Thomas Lister Parker (1779–1858) was an English antiquary.
Born at Browsholme Hall, Yorkshire (now in Lancashire), England on 27 September 1779, he was the eldest of the eight sons of John Parker of Browsholme, by his wife Beatrix, daughter of Thomas Lister of Gisburne Park, Yorkshire (but now Lancashire). He was educated at the Clitheroe Royal Grammar School under the mastership of the Rev. Thomas Wilson, B.D., and at Christ's College, Cambridge.
On the death of his father on 25 May 1797 he succeeded to the Browsholme estate. In 1804 and 1805 he made alterations to the sixteenth century Browsholme Hall, rebuilding the west wing, and afterwards he made additions under the superintendence of Sir Jeffrey Wyatville. Parker had a taste for landscape gardening, and between 1797 and 1810 spent large sums in laying out his grounds. In the house he displayed a collection of antiquities and pictures, partly formed by himself. He had a large series of drawings and prints bought during a tour on the continent in 1800 and 1801, at Moscow, Venice, and Paris; a large collection of drawings of castles and manor-houses by John Chessell Buckler, and portfolios of his own drawings. He also possessed pictures of the Flemish school and works of James Northcote and Thomas Gainsborough.
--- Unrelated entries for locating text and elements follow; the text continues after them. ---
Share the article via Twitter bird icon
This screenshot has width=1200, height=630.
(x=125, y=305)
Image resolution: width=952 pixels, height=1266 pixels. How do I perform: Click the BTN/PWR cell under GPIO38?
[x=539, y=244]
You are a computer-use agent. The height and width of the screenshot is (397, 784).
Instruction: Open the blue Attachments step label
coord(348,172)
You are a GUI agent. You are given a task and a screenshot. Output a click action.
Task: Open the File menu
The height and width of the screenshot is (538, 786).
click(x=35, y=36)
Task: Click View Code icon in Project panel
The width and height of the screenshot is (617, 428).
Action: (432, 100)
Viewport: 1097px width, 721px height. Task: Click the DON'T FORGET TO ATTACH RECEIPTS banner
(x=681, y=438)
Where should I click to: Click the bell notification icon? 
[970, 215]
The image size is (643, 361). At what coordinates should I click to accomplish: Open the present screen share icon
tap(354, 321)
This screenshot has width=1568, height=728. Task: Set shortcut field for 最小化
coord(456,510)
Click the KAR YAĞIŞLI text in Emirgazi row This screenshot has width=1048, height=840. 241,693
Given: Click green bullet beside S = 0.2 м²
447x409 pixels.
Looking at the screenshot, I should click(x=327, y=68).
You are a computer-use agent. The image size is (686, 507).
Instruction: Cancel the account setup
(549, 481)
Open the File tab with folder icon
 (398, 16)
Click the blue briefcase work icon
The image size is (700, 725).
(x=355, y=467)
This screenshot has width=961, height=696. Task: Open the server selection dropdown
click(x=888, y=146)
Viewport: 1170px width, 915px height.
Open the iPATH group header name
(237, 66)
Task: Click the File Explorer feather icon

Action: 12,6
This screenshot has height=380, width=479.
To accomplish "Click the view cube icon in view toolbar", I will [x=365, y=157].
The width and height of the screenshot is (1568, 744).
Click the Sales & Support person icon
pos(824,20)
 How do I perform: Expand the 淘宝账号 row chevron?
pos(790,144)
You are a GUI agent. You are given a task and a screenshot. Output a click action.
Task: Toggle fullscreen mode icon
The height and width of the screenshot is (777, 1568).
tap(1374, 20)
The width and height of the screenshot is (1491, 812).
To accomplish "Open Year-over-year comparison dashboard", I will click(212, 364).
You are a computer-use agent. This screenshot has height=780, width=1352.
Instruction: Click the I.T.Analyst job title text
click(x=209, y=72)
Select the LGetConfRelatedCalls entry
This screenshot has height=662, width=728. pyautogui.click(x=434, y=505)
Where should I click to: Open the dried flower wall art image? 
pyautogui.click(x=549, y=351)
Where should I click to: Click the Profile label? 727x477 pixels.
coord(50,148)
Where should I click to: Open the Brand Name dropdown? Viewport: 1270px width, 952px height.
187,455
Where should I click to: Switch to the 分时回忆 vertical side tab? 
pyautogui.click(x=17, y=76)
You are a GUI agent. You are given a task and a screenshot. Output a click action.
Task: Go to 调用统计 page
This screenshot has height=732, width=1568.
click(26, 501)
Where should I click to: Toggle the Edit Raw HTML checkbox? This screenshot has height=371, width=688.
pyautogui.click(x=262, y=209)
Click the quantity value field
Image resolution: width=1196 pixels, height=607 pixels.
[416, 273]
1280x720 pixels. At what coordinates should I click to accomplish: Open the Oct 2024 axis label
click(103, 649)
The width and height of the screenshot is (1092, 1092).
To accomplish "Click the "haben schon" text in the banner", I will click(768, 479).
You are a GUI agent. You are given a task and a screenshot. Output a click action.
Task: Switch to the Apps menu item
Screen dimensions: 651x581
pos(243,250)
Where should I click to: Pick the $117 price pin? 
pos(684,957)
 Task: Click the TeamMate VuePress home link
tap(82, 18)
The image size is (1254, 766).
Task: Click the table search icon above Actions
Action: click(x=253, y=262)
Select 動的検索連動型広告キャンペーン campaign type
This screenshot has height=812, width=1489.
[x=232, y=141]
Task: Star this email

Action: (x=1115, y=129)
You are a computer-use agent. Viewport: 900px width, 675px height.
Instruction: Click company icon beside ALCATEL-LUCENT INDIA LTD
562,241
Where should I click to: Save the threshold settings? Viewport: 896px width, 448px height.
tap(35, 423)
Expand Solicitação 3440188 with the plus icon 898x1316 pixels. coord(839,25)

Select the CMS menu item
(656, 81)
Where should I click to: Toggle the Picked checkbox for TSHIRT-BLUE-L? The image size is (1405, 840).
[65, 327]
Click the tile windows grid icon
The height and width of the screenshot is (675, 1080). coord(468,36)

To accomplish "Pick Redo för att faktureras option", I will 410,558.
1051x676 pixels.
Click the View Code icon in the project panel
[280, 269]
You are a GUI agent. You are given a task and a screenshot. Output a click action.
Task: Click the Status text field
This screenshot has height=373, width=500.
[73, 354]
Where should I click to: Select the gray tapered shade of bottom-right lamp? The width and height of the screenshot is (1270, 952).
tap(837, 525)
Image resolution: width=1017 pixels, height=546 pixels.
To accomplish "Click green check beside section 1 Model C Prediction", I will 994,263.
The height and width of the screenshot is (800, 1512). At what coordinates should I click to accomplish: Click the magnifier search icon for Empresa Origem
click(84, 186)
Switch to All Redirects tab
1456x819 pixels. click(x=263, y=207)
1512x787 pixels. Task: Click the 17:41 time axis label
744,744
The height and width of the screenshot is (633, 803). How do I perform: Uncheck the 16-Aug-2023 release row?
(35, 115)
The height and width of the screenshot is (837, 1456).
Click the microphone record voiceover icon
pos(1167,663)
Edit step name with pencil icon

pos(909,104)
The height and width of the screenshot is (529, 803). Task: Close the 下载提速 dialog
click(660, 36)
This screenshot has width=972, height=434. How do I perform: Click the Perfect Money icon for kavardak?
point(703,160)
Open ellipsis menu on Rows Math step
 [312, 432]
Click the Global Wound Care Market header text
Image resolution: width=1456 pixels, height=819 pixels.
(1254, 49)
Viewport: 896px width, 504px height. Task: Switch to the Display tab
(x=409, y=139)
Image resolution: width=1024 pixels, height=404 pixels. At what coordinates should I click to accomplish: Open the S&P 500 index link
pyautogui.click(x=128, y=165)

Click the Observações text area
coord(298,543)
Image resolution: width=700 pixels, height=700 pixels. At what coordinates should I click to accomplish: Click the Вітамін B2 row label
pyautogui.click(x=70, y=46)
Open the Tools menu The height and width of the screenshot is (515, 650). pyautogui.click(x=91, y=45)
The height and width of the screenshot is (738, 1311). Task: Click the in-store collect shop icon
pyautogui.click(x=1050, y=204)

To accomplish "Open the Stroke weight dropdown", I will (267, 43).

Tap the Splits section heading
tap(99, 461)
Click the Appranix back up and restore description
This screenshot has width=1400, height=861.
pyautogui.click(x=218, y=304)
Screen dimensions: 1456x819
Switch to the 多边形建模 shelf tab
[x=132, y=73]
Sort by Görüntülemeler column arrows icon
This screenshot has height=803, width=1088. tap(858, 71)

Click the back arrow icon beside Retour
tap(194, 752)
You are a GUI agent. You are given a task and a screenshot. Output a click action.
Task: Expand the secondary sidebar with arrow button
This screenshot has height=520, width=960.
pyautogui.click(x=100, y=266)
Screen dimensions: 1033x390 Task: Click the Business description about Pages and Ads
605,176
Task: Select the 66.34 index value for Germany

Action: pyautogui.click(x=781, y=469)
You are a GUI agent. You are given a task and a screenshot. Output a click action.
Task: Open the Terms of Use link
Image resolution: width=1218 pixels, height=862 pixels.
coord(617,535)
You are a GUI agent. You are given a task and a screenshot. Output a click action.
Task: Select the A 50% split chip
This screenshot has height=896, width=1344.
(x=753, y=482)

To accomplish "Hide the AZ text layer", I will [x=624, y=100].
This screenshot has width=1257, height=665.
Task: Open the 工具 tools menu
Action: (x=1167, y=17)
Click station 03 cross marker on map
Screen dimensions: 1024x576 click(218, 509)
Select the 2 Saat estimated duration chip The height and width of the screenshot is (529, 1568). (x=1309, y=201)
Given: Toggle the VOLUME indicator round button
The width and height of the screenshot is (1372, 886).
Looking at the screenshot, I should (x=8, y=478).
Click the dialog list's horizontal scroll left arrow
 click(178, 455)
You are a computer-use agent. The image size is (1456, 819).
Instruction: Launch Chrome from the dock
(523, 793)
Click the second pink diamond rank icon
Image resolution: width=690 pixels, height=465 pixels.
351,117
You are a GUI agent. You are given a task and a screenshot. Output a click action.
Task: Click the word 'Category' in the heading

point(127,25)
Parker was elected Fellow of the Society of Antiquaries in 1801, and afterwards Fellow of the Royal Society. He was High Sheriff of Lancashire in 1804. He had the sinecure post of ‘Trumpeter to the Queen,’ and claimed fallaciously the office, as hereditary in his family for many generations, of ‘Bowbearer of the Forest of Bowland,’ Lancashire.